> [Material provided]
•••••

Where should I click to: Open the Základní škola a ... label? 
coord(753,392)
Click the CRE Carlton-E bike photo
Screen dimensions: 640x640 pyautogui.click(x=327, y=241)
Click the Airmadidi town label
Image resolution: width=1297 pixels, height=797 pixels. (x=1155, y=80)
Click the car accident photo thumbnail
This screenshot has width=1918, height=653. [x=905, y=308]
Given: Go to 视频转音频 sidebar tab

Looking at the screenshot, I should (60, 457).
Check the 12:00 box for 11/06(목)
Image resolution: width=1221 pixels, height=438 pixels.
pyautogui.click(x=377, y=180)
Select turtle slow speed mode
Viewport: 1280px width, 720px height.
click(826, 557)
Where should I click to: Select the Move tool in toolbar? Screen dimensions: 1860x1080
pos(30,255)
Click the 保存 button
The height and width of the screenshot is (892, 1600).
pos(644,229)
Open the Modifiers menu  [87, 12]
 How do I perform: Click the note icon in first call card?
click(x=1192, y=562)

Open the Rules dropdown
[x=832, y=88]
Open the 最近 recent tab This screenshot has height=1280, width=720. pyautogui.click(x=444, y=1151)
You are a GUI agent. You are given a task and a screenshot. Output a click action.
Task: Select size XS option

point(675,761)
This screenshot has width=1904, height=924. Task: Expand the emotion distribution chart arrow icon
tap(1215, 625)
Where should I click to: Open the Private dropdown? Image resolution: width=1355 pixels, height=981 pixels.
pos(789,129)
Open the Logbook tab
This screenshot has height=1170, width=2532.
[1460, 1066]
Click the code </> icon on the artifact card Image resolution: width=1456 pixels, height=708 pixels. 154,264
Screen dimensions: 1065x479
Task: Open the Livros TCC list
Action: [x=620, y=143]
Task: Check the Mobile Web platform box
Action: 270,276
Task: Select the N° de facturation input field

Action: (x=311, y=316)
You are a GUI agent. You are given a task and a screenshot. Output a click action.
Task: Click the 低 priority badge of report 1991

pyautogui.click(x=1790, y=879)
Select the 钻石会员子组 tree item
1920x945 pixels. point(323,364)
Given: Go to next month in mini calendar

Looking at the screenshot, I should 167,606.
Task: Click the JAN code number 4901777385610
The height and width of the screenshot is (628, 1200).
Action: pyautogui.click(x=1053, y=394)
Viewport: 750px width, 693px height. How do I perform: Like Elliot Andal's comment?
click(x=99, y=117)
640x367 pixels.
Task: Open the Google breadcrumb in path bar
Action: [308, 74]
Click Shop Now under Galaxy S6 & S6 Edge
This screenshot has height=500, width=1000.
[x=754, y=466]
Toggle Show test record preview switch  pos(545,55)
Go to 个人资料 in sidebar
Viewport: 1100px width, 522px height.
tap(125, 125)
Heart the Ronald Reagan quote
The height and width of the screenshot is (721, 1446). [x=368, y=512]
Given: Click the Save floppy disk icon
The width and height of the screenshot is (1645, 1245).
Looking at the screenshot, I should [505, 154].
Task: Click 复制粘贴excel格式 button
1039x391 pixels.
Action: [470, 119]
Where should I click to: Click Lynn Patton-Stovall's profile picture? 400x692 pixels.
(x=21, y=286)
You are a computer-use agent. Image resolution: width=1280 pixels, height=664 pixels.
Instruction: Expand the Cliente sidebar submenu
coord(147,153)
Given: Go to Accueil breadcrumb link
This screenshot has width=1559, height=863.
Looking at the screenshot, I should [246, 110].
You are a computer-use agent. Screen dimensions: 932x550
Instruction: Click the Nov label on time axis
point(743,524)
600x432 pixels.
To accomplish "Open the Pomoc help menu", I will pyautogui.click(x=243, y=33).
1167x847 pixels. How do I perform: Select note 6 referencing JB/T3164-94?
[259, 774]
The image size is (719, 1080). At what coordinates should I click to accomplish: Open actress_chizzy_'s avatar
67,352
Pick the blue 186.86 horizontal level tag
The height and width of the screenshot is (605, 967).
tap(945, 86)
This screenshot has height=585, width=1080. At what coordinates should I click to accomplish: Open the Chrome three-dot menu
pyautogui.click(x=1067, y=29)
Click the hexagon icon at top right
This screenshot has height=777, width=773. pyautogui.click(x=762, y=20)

•••••

> [Activity] Look through the data above. Each line containing the word "computer" needs to be copied.

> [The answer]
You are a computer-use agent. Image resolution: width=1280 pixels, height=664 pixels.
You are a computer-use agent. Screen dimensions: 932x550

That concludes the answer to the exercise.